** Aim of the task **
With the pictures left out, set down the line containing "Given: Click 'Visit" and each line after it to the end of the material, exactly as written.

** Material to process **

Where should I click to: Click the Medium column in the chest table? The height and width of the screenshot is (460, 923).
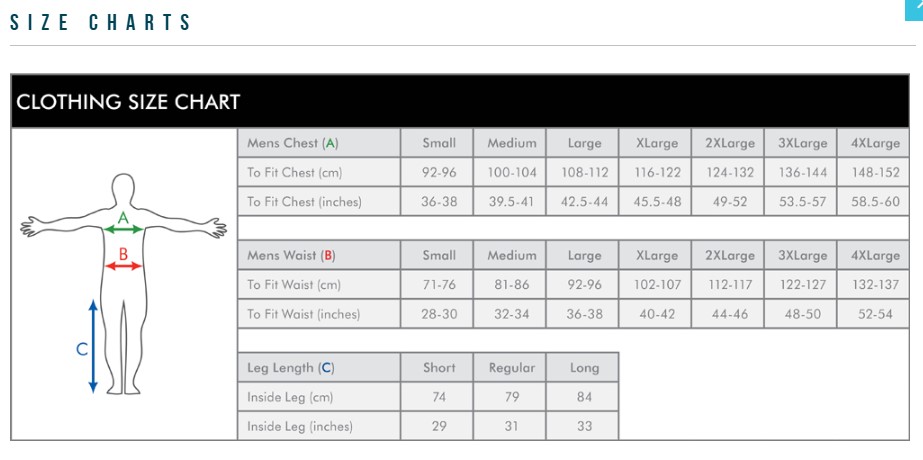click(511, 143)
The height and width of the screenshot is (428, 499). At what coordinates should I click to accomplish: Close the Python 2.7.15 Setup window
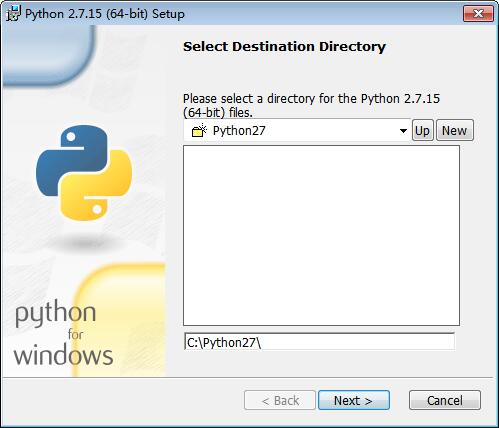click(x=478, y=14)
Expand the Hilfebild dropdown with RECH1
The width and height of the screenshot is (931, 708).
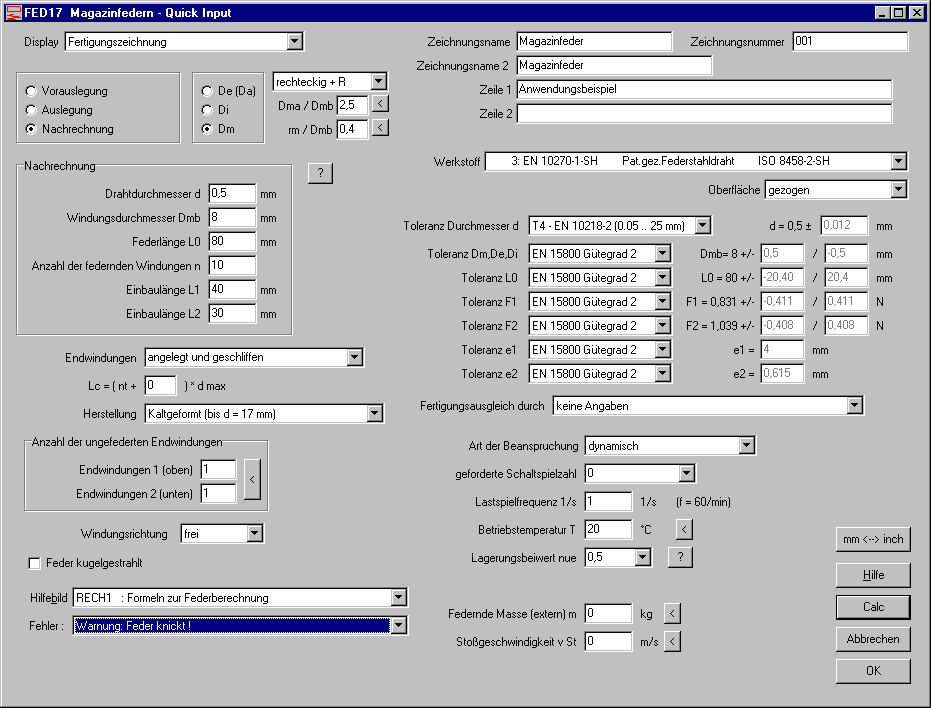[x=399, y=598]
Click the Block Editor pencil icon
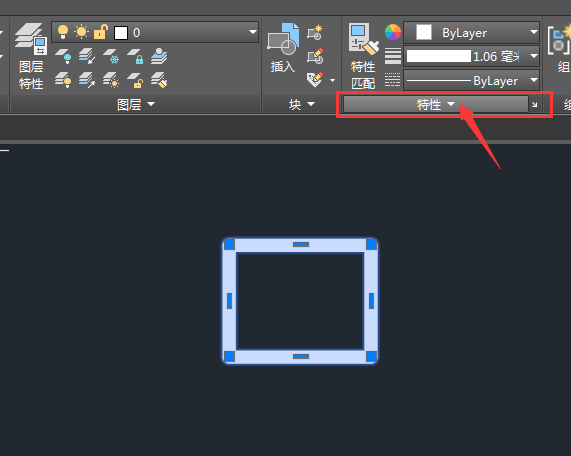This screenshot has width=571, height=456. click(315, 56)
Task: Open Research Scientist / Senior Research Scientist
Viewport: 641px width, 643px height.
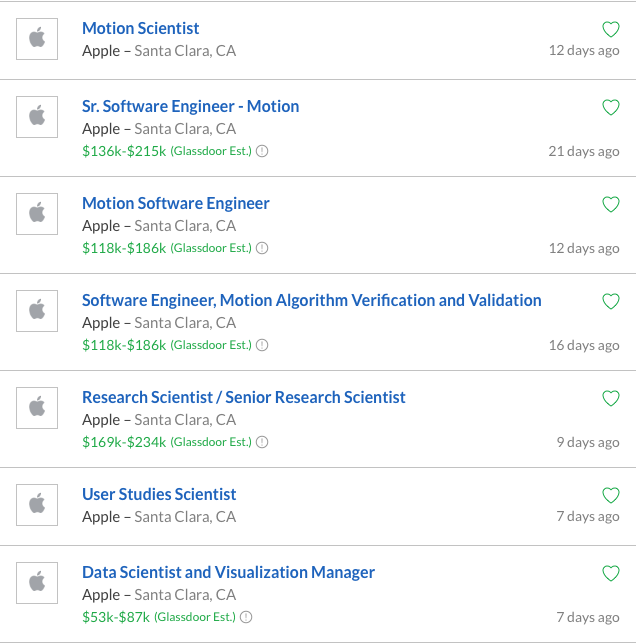Action: click(243, 398)
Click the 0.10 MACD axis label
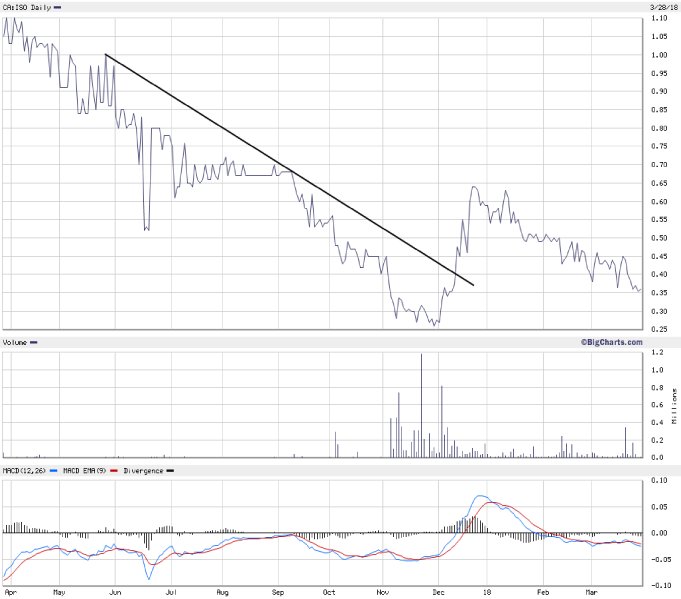 tap(660, 480)
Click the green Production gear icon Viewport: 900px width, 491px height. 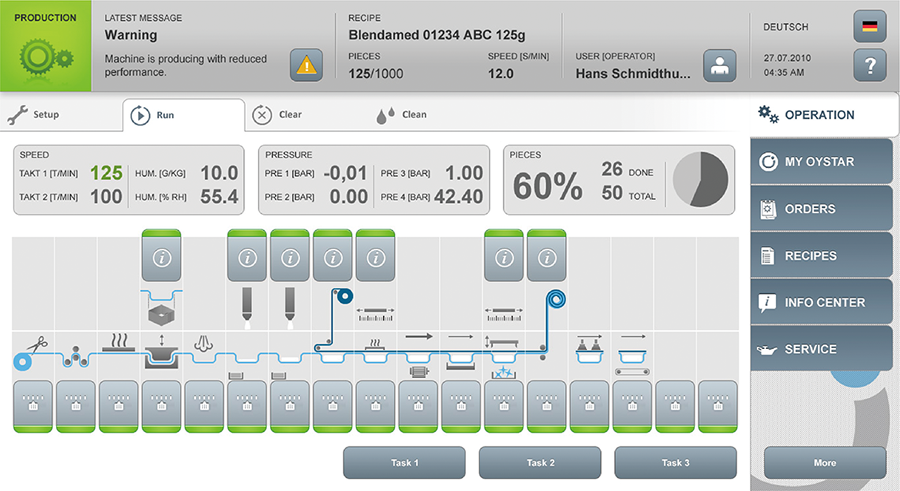46,53
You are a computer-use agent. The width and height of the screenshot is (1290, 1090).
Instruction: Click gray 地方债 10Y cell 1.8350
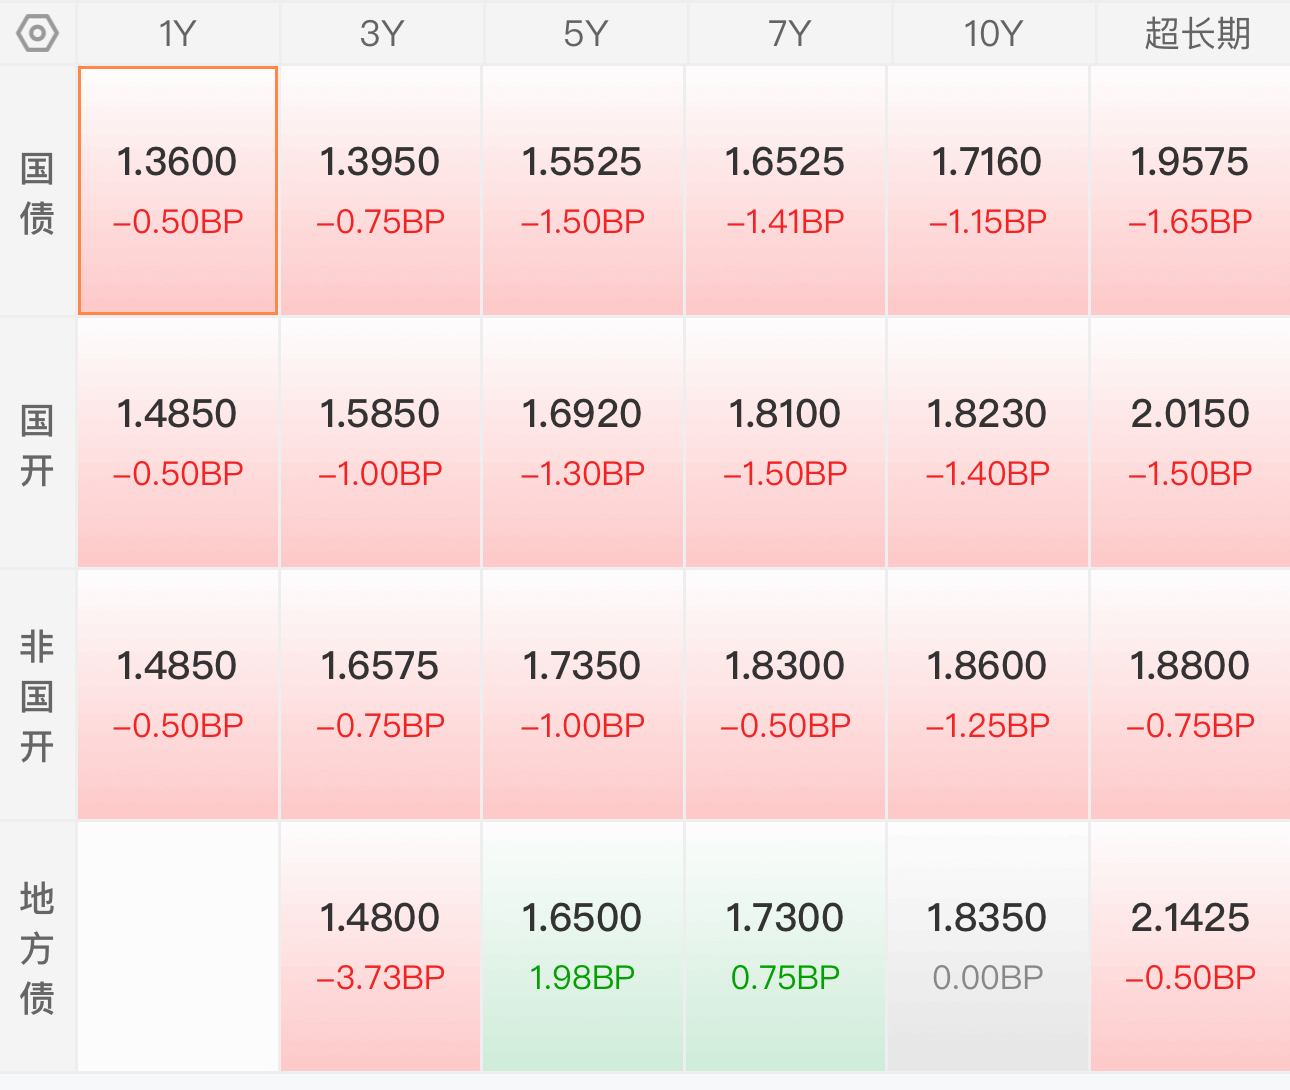(x=987, y=947)
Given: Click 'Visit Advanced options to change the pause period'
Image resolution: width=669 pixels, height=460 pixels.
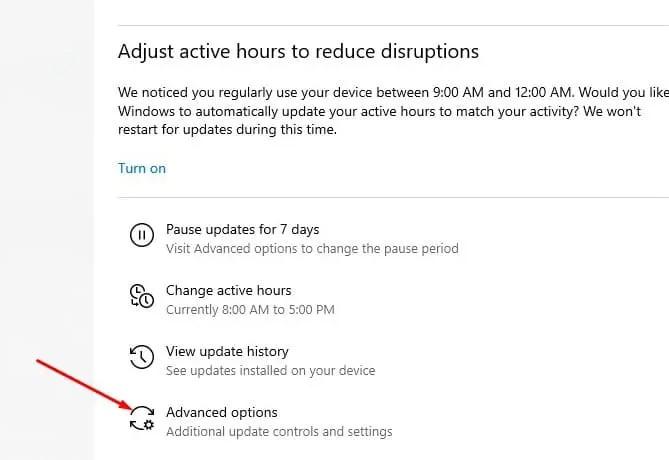Looking at the screenshot, I should (x=312, y=249).
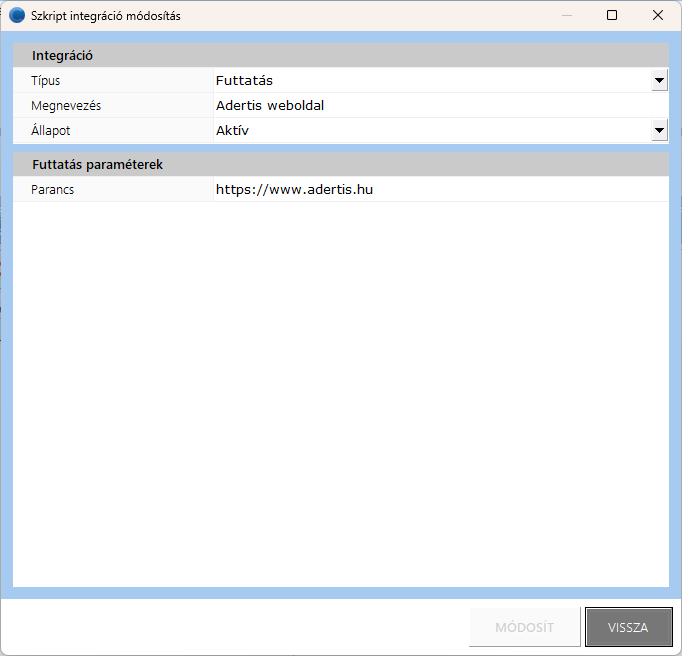This screenshot has height=656, width=682.
Task: Expand the Állapot dropdown arrow
Action: [x=659, y=130]
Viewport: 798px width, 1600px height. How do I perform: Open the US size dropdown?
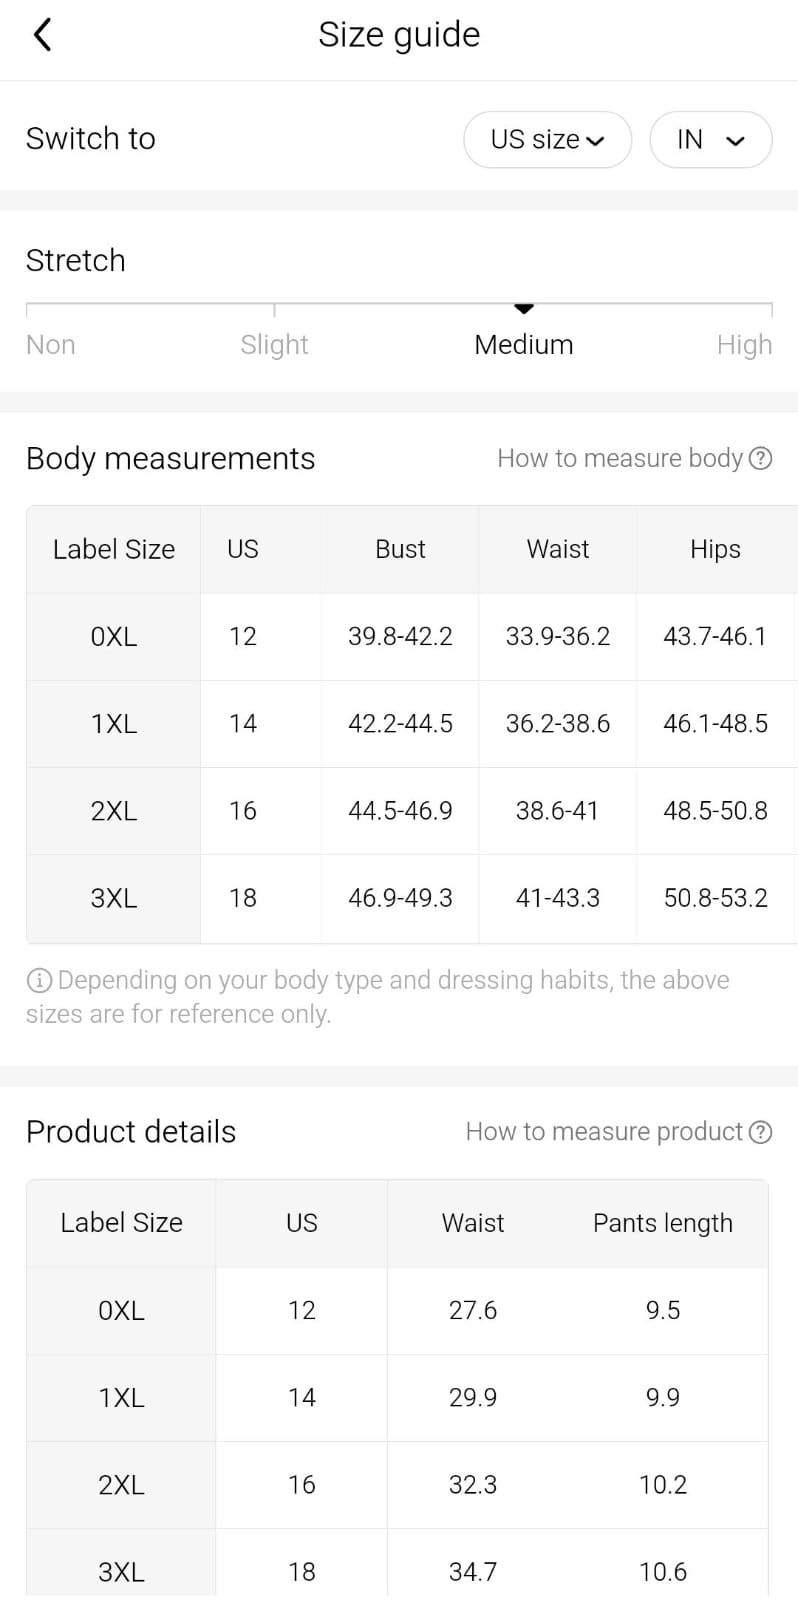pyautogui.click(x=547, y=139)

** Written answer **
Given: Click 'Visit Advanced options to change the pause period'
Image resolution: width=669 pixels, height=460 pixels.
Looking at the screenshot, I should (x=312, y=249).
This screenshot has height=656, width=682.
Task: Expand the Állapot dropdown arrow
Action: [x=659, y=130]
Viewport: 798px width, 1600px height. How do I perform: Open the US size dropdown?
pyautogui.click(x=547, y=139)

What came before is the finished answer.